Een concurrent kan met een beroep op het gelijkheids- of het vertrouwensbeginsel bereiken dat de bestuursrechter alsnog een besluit toetst aan een norm die niet zijn belangen beoogt te beschermen. Dit blijkt uit een uitspraak van de Afdeling bestuursrechtspraak van de Raad van State van 16 maart 2016. Zij volgt hiermee het advies van staatsraad advocaat-generaal Widdershoven om de toepassing van het relativiteitsvereiste in het bestuursrecht te corrigeren.
Deze correctie op het relativiteitsvereiste in het bestuursrecht is geïnspireerd op de zogenoemde correctie Langemeijer die in het civiele recht al langer bestaat. Wil zo’n beroep kunnen slagen, dan moet wel aan bepaalde vereisten worden voldaan.
Vertrouwens- en gelijkheidsbeginsel
De Afdeling bestuursrechtspraak van de Raad van State heeft in een zaak over het bestemmingsplan ‘Blaloweg en Katwolderweg van de gemeente Zwolle een conclusie gevraagd aan de staatsraad advocaat-generaal.
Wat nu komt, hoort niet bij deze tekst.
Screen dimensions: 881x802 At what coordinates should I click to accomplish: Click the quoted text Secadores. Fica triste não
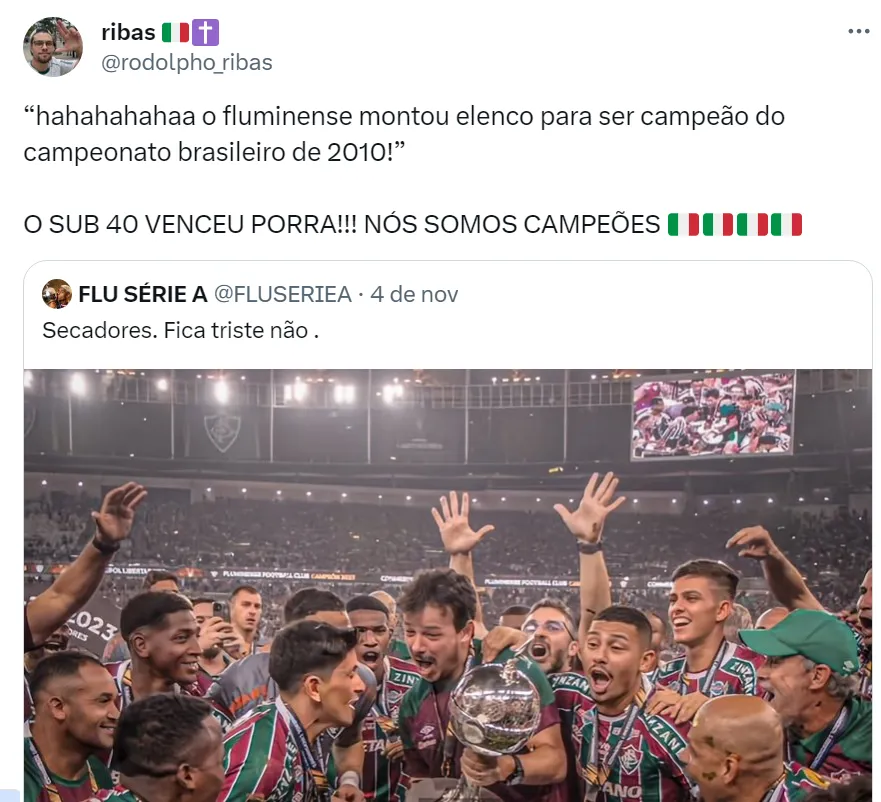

Het bestemmingsplan maakt de komst van een Hornbach-bouwmarkt mogelijk in Zwolle. Onder meer Praxis was hiertegen in beroep gekomen. Volgens Praxis voldoet het bestemmingsplan niet aan de veiligheids- en milieunormen. De vraag was of Praxis een beroep kon doen op deze normen of dat het relativiteitsvereiste zich daartegen verzette.
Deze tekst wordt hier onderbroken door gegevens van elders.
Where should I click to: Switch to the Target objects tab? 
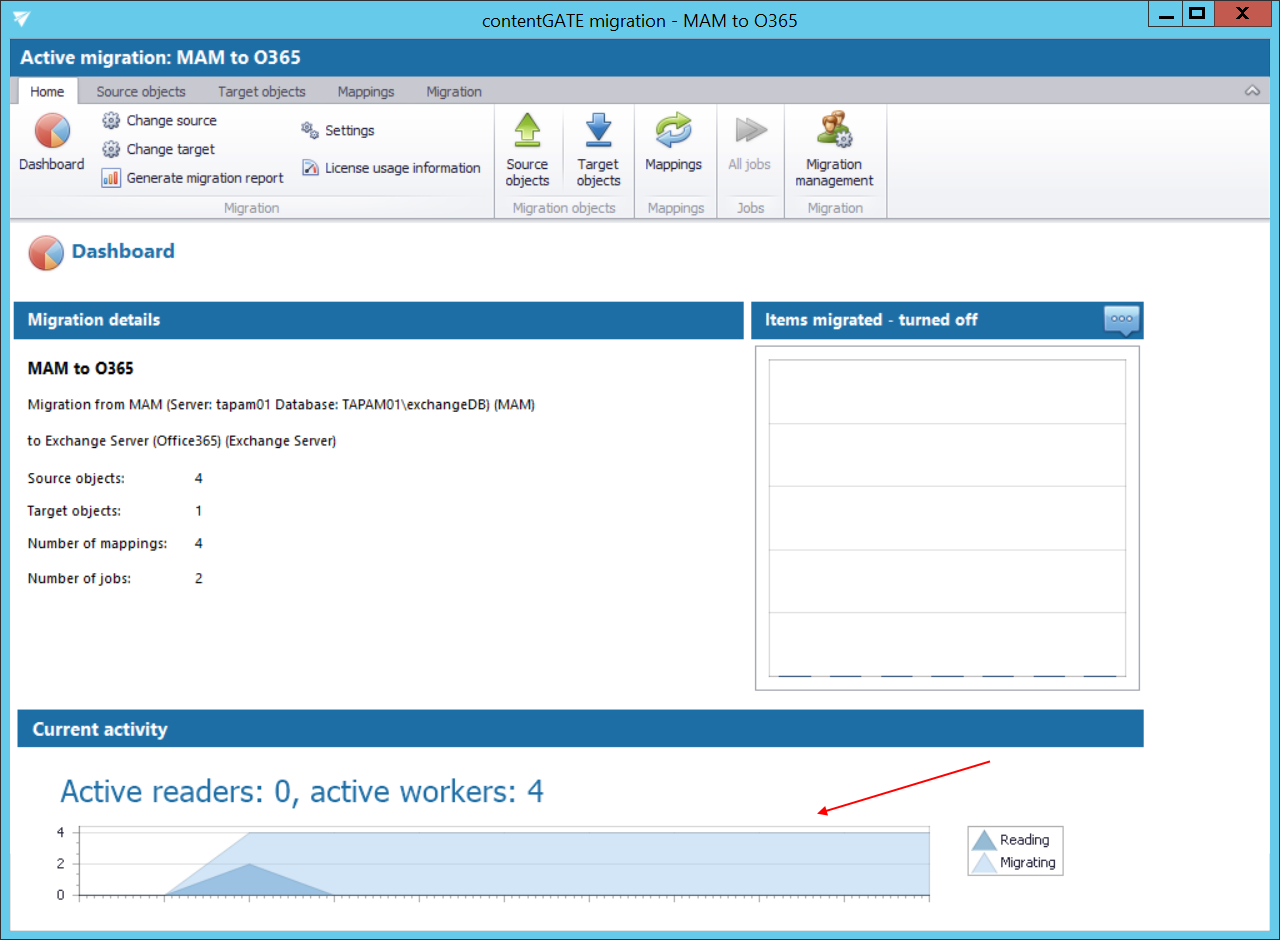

Praxis betoogt dat de zogenoemde correctie Langemeijer dient te worden toegepast voor zover de normen waarop zij zich beroept niet ter bescherming van haar belangen strekken. Deze correctie wordt in het burgerlijke recht toegepast in het kader van artikel 6:163 van het Burgerlijk Wetboek. De correctie houdt in dat de schending van een wettelijke norm die niet strekt ter bescherming van de belangen van een belanghebbende kan bijdragen tot het oordeel dat een ongeschreven zorgvuldigheidsnorm die wel strekt tot de bescherming van de belangen van de belanghebbende is geschonden. Volgens Praxis dient deze correctie in het kader van het relativiteitsvereiste in artikel 8:69a van de Awb toegepast te worden bij een beroep op het formele of materiële zorgvuldigheidsbeginsel, het evenredigheidsbeginsel, het gelijkheidsbeginsel of het vertrouwensbeginsel. Praxis stelt aan de normen van zorgvuldigheid en rechtszekerheid concrete verwachtingen te ontlenen, waarbij het gaat om de verwachting dat het bevoegd gezag in elke vergunning- of bestemmingsplanprocedure handelt overeenkomstig de normen. Praxis doet daarmee een beroep op het vertrouwensbeginsel. Praxis wijst er in dat verband op dat in een markt waar diverse bedrijven zoeken naar een gunstige positie ten opzichte van concurrenten het van groot belang is dat de voorwaarden voor toetreding tot de markt gelijk zijn. Een van de belangrijkste voorwaarden voor het creëren van gelijkheid is dat het bevoegd gezag elke beoogde ontwikkeling op eenzelfde wijze en op basis van gedegen onderzoek toetst. Wat betreft de normen in het Besluit externe veiligheid inrichtingen (hierna: Bevi) is daarbij volgens Praxis van belang dat deze gebaseerd zijn op Richtlijn 96/82/EG. Het gaat om strenge eisen die in het kader van de bescherming van het milieu, volksgezondheid en veiligheid uit het Bevi voortvloeien en slechts bedrijven die aan die normen voldoen mogen hun bedrijf uitoefenen. Indien die strenge eisen niet aan Hornbach worden gesteld, wordt Hornbach oneerlijk bevoordeeld. Met deze laatste toelichting doet Praxis een beroep op het gelijkheidsbeginsel.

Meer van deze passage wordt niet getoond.